Di sisi lain, penyambutan kedatangan pelatih baru, dengan cara yang luar biasa. Demi mewujudkan drama ambisi yang menghalalkan tindakan tak beretika sebelumnya. Semakin membuat rakyat Indonesia yang tahu adab, berkurang simpati dan rasa memilikinya terhadap "Timnas Diaspora Momentum".
Sepak bola, pendidikan karakter
Saat pendidikan Indonesia terus terpuruk, tercecer dari negara-negara Dunia, Asia, bahkan di Asia Tenggara, seharusnya olahraga sepak bola, yang menjadi olah raga paling digemari di seluruh rakyat seantero negeri, dapat membantu mendidik anak-anak Indonesia yang nampak lebih suka bermain sepak bola dibanding berada di dalam kelas pendidikan formal. Di luar kelas/sekolah/kampus, gemar tawuran, dll.
Keberadaan sepak bola, benar-benar dapat dijadikan alat untuk membantu pendidikan formal dalam membentuk karakter manusia Indonesia yang berbudi pekerti luhur dan rendah hati. Pasalnya, para elite dan pemimpin negeri masih banyak yang gagal menjadi teladan bagi rakyat.

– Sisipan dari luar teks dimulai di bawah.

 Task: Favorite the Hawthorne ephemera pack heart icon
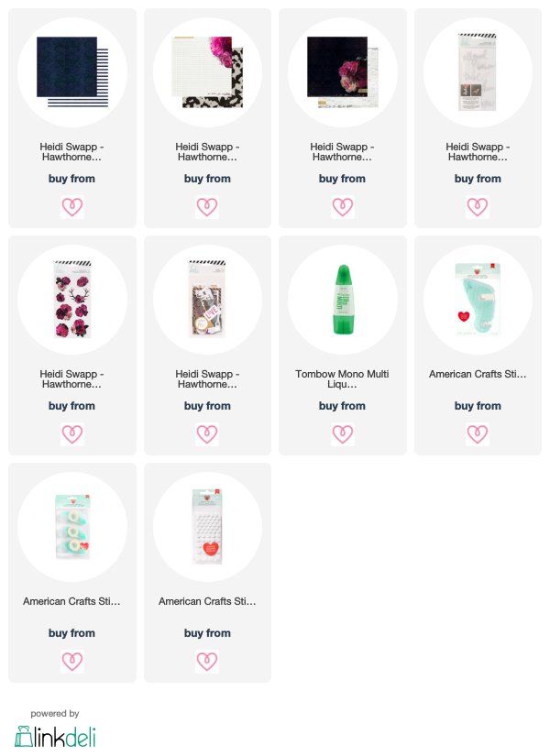tap(207, 434)

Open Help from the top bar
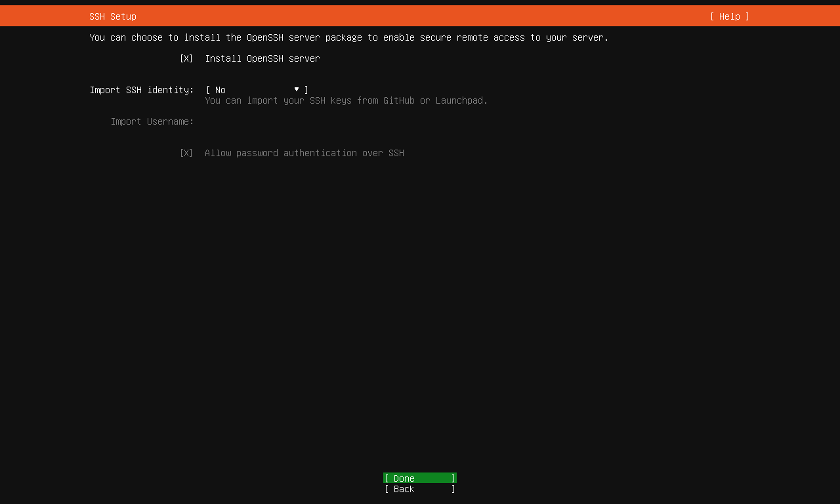point(728,16)
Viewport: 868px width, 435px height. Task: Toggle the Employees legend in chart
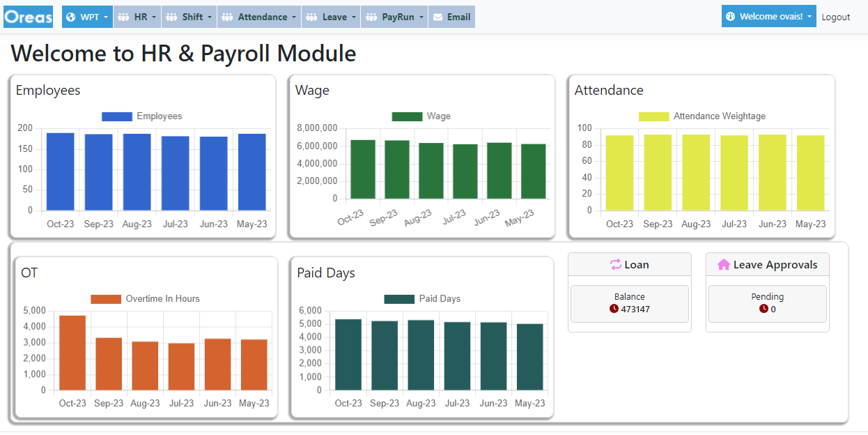tap(142, 116)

Bahkan di antara mereka, malah hanya menjadikan sepak bola untuk kendaraan politik pribadi, dinasti, oligarki, dll. Padahal, seharusnya, Pemerintah dan PSSI, dapat memanfaatkan sepak bola untuk membantu membentuk karakter manusia Indonesia yang masih memprihatinkan.
Sebab, di dalam sepak bola, ada jutaan sumber daya manusia (SDM) Indonesia, ada ribuan wadah sepak bola akar rumput yang menjadi pondasi sepak bola nasional yang juga menampung jutaan anak-anak usia dini dan muda. Ada klub-klub resmi Anggota Askot/Askab. Ada Klub Liga 4 di bawah naungan Asprov. Dan, ada Klub Liga 3, Liga 2, dan Liga 1 di bawah naungan langsung PSSI.

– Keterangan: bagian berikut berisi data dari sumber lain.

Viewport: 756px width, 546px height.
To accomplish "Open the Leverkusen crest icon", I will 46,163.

Kira-kira ada berapa jumlah anak usia dini, usia muda, pembina, pelatih, ofisial, dan semua pihak/masyarakat, media massa, media sosial, dll yang terkait dengan sepak bola, dan menjadikan sepak bola tempat mencari makan?

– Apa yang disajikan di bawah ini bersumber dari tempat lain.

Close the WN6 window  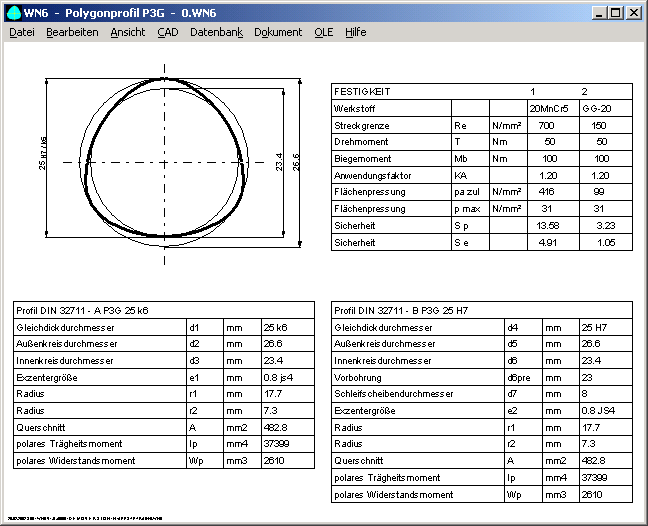[634, 12]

Miris, Menyedihkan, memprihatinkan
Sayang seribu sayang, sebagai olahraga yang dicintai dan digemari rakyat Indonesia, seharusnya sepak bola dapat dijadikan "alat" untuk membantu mencerdaskan kehidupan bangsa, di saat pendidikan Indonesia terus terpuruk. Miris, menyedihkan, memprihatinkan, ternyata ada yang justru menjadikan sepak bola, "alat" untuk mewujudkan ambisi pribadi/kelompok/golongan dengan memberikan contoh buruk "pendidikan", yaitu membela dan membenarkan perbuatan yang salah dan buruk: "Murid boleh melawan/menentang/mengatur Guru=Pelatih". Caranya, jauh dari adab. Maksud murid adalah pemain Timnas. Dan, guru adalah pelatih Timnas.